Un décor affectif et relationnel chaotique

Quelle idée merveilleuse a eu My week with Marilyn de mettre en scène le paysage affectif de son protagoniste éponyme à travers le regard de Colin, le troisième assistant du metteur en scène. 

Colin, dernier fils d’une fratrie de la haute bourgeoisie anglaise se cherche. Il n’est pas attiré par la réussite tant prisée par sa famille, mais souhaite exercer dans le cinéma, sa plus grande passion. Après des jours de persévérance, il arrive à obtenir un travail pour le tournage d’une comédie anglaise avec la grande Marilyn Monroe

Dans ce film, Marilyn est dépeinte comme une femme complexe, prise par des besoins affectifs qui se jouent d’elle, tel un réalisateur jouant avec ses acteurs. Nous apprenons au cours du film que la mère de Marilyn est morte quand elle était enfant (en réalité sa mère a été internée en hôpital psychiatrique pour schizophrénie, mais Marilyn préfère dire qu’elle est morte), qu’elle n’a jamais connu son père, et qu’elle a été placée dans de nombreuses familles d’accueil. Nous disposons de nombreux indices sur le fonctionnement affectif de Marilyn. 

Dans sa relation à elle-même, nous savons que c’est quelqu’un qui doute continuellement de sa valeur. Elle a l’impression d’être incompétente dans son travail, et se comporte de sorte à confirmer cette croyance (Par exemple en oubliant son texte, ou en se présentant tout le temps en retard, alimentant la critique à son égard). Dans la scène où Marilyn contemple une maison de poupée, elle dit avec une certaine tristesse « toutes les filles doivent s’entendre dire qu’elles sont jolies et aimées de la part de leur mère », ce qui montre des gros manques affectifs chez elle.  

Nous observons aussi une ambivalence qu’elle entretient dans ses relations professionnelles et intimes. Son manager Lady, tantôt la réprimande, tantôt la réconforte. Dans ses relations intimes, avant l’arrivée de Colin, nous apprenons de la part de son actuel mari que, avec elle, il « n’arrive plus à penser en sa présence et se sent englouti », pour Milton Greene son assistant, Marilyn n’a fait que jouer avec ses sentiments lors d’une aventure et est vite passée à autre chose. Il lui dit « Marilyn n’a pas besoin d’être sauvée, elle sait très bien ce qu’elle fait ».  Pourtant Colin succombe à ses charmes.

-- Enregistrements affichés --
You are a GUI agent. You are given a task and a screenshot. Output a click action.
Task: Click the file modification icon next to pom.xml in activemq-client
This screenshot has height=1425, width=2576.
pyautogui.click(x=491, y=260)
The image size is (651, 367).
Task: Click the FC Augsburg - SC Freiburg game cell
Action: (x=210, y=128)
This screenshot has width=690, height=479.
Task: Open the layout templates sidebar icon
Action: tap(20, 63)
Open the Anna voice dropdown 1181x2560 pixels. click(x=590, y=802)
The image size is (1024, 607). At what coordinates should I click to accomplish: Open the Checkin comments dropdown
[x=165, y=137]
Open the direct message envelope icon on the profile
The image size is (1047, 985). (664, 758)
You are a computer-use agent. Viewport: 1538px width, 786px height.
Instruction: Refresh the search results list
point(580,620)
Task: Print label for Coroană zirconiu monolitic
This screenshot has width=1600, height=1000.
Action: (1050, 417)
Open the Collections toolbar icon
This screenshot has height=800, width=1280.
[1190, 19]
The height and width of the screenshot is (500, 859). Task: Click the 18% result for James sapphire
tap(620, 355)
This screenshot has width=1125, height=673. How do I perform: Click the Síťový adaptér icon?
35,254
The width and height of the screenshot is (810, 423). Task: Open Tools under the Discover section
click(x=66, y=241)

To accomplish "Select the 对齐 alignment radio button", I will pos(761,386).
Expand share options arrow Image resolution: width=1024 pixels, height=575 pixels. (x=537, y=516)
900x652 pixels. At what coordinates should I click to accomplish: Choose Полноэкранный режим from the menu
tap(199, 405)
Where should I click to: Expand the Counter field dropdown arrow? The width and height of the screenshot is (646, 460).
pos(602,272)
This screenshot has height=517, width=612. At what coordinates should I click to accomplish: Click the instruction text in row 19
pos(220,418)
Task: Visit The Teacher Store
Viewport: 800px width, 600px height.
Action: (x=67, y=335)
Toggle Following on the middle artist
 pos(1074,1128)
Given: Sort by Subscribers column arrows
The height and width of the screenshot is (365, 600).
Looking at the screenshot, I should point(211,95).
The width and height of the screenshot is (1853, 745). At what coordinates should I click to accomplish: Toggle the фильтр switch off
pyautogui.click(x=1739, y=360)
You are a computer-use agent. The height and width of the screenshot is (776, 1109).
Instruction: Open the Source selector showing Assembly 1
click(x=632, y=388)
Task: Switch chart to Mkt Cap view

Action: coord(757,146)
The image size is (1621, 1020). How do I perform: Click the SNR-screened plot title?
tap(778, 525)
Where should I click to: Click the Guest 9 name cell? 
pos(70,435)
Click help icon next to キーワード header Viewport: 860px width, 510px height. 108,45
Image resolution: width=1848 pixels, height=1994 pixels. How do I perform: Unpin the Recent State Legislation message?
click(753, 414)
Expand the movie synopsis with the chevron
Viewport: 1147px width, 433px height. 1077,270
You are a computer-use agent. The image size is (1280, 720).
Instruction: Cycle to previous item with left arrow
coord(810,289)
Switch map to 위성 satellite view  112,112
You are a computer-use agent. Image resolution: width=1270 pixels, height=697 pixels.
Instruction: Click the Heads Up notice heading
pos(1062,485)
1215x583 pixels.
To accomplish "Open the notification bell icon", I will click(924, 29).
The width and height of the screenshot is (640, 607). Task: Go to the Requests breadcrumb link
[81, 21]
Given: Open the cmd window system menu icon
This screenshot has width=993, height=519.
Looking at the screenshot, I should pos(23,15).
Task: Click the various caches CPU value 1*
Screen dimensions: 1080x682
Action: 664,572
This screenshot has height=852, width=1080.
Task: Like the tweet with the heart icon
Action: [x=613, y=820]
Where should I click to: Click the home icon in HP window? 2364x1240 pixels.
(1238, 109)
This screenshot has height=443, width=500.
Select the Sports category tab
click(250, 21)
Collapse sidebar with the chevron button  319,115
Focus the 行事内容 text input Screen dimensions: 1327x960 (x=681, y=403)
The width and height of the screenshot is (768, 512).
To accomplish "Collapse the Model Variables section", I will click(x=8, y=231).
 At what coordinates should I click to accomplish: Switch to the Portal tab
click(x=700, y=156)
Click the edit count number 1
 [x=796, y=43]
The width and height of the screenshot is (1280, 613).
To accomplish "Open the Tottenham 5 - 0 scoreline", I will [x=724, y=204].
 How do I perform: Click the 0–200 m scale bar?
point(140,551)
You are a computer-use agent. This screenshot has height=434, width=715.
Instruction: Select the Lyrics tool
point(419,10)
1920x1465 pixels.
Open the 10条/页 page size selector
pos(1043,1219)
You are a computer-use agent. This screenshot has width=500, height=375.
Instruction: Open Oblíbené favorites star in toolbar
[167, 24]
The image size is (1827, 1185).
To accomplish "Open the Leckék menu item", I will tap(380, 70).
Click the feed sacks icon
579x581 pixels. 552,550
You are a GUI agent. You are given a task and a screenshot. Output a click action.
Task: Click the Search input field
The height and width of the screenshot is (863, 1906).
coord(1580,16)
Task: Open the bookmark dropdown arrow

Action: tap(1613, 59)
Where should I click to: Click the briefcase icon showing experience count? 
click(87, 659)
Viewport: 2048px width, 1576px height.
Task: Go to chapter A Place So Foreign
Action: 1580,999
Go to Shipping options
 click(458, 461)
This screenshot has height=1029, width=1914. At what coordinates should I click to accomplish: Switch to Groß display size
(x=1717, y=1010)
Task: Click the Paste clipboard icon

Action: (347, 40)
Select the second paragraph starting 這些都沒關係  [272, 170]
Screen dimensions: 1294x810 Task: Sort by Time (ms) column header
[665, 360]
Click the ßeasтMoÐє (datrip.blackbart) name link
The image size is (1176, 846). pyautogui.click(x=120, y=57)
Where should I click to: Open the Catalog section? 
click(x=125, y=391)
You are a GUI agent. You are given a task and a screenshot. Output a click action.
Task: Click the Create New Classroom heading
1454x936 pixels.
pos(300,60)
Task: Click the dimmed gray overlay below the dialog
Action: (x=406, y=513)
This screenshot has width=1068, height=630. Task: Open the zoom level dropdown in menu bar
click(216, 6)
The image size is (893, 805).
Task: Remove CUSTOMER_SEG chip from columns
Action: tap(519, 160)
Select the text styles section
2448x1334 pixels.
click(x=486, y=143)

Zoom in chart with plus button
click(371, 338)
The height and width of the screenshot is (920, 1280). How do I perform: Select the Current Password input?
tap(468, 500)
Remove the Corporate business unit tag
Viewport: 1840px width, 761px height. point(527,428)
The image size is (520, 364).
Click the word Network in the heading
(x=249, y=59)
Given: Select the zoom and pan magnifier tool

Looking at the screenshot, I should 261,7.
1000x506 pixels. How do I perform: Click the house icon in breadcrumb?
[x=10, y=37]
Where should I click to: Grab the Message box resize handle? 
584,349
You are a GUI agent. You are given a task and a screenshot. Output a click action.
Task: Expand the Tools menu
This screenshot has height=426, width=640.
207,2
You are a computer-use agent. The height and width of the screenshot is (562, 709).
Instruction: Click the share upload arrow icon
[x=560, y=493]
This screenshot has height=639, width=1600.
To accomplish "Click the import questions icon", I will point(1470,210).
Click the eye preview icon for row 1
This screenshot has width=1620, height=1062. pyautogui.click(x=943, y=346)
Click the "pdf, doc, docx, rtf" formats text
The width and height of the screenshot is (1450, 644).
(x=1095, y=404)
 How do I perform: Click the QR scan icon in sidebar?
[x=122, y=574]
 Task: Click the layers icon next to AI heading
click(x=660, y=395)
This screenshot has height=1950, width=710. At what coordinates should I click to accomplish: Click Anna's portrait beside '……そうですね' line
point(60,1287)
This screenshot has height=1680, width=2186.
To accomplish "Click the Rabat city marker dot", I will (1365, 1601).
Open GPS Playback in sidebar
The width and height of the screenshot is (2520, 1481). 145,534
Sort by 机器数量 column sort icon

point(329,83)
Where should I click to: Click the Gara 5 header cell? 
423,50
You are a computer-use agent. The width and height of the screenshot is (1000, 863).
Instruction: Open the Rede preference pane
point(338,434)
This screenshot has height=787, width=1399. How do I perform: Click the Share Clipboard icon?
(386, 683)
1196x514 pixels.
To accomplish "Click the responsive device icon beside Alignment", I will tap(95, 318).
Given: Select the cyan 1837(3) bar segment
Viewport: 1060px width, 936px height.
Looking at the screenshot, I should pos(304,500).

-- Exercice court --
Répondez aux questions suivantes d'après l'extrait fourni sur le film My week with Marilyn.
1. Quel poste Colin occupe-t-il auprès du metteur en scène ?
2. Qu'est-il réellement arrivé à la mère de Marilyn ?
3. Quel objet Marilyn contemple-t-elle lorsqu'elle parle de ce que toutes les filles doivent entendre de la part de leur mère ?

-- Résultat ci-dessous --
1. Il est le troisième assistant du metteur en scène.
2. Elle a été internée en hôpital psychiatrique pour schizophrénie.
3. Une maison de poupée.